While your room is where you want to stay and start your book, the great outdoors is calling for another safari. But first, lunch is served. Fresh salad, pasta to order, soup, and the usual cheeses and other delicacies await you. Gathering your camera bag and safari hat, you head off with your driver guide. In Kenya, Metamo uses the services of the lodges and their local guides so each experience at a given destination is different and you learn a different perspective. Your Lodge Driver Guide, as well as your Metamo accompanying guide, excitedly ask you to get inside the safari vehicle so you can all drive off for safari adventures of which there is no predictability. This afternoon the safari lasts for 3-4 hours before returning to your deluxe tented camp in time for a beer or cocktail by the fire before going to your completely romantic and elegant tent for a rest, shower, and relaxation as you revel in the freedom of the safari experience and a renewal of a sense of wonder.
What is the weather like?
July is a wonderful month to be in Kenya. It’s not only the coolest month, but there is also a chance of seeing at least the start of the Great Wildebeest Migration. The weather over the year had decided whether or not the animals had crossed the river by now from the Serengeti (Tanzania), seeking the greener grass of the Mara. It’s overcast and you felt just a couple of drops of rain on your cheek — the only rain you experienced or will experience on your trip. Then the sky opens up. The sun is warm on your face, but you still keep a light jacket on, especially on your way out on your morning safari and upon your return to camp after your afternoon safari. While July is the coolest month, it is also the start of the high season. In August it will be warmer. There will be more people, but the chances of seeing the full migration in action are very likely. Your Metamo packing list suggested a light jacket and you are happy you packed it!
Maasai Mara is the northern extension of the Serengeti Plains. When you stop for a break you can see over the river and into Tanzania and the actual Serengeti. It is contiguous but the croc-infested river is a real obstacle for the animals. There are a few hundred wildebeest and zebras gathered on the other side looking nervous. Deep in their genetic coding they know they have to cross the river but the 12-foot croc on the other side reminds them that his cousins might not be so visible. Thousands of animals drown each year trying to cross as bottlenecks are common and adrenaline is pumping with so many dangers around them. However, the greener grass is calling on the other side and this cycle of life has been going on for eons.

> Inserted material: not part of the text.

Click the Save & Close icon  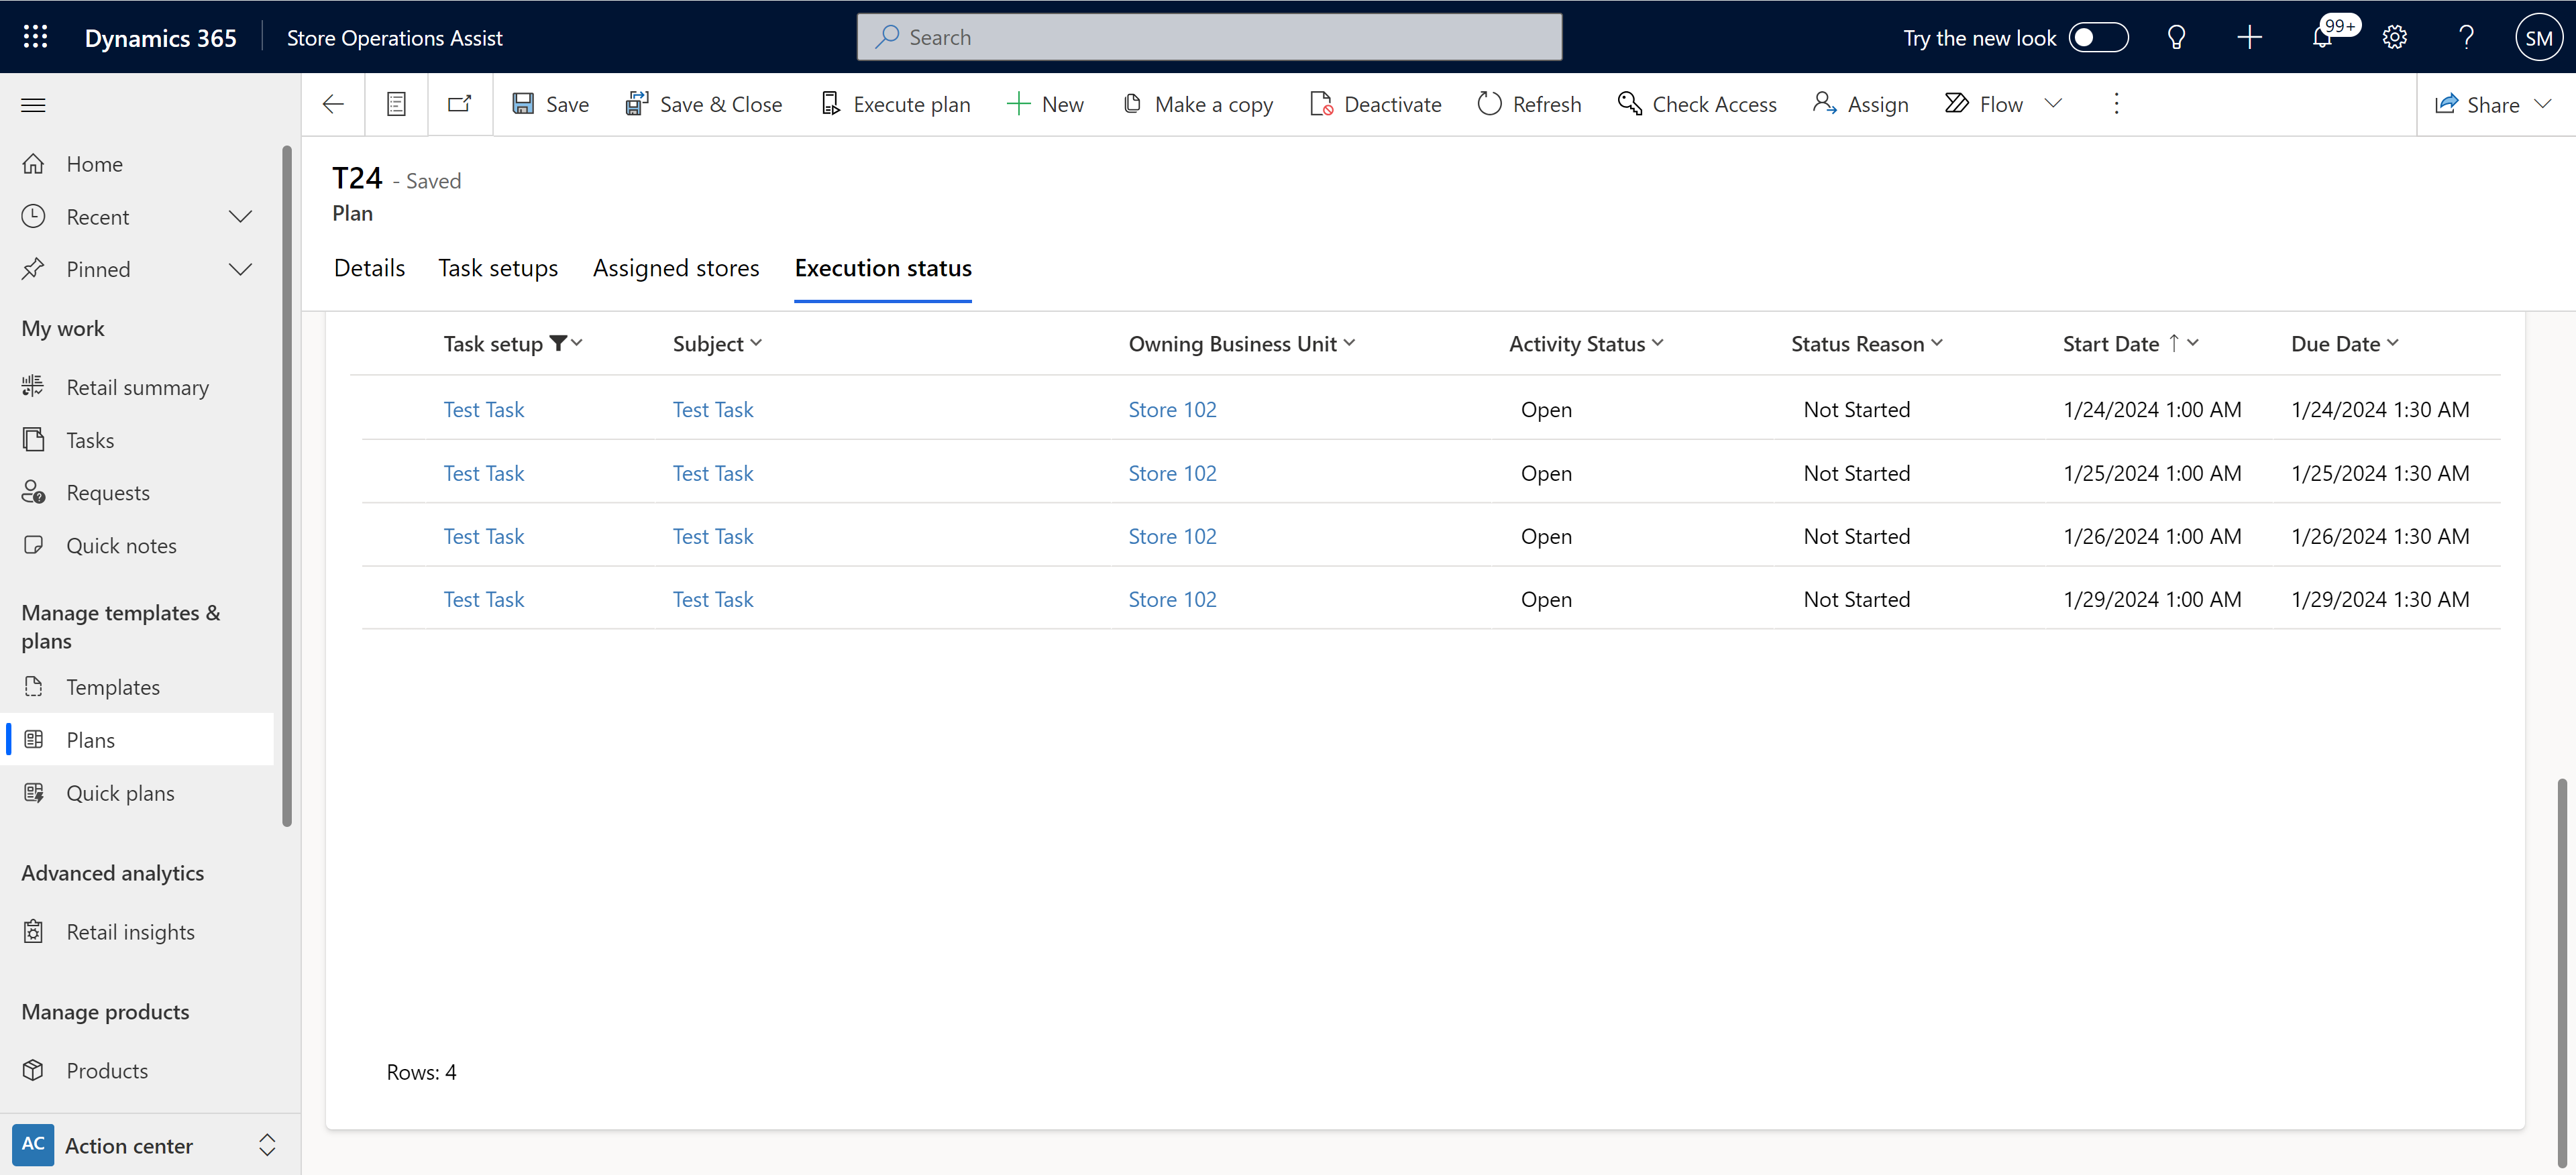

Maasai Mara has rolling hills that stretch on forever and acacias dot the landscape making it extremely picturesque. Watching a giraffe in the distance foraging off of the leaves of the acacia is one of the iconic sites of Africa. Dirt tracks wind their way and criss-cross through the Reserve and going off track of them is not permitted. A striking feature that will be imprinted in your mind is the site of a Maasai in the distance walking with his bright red shawl. At home or on the plains, your eyes will always be on the lookout.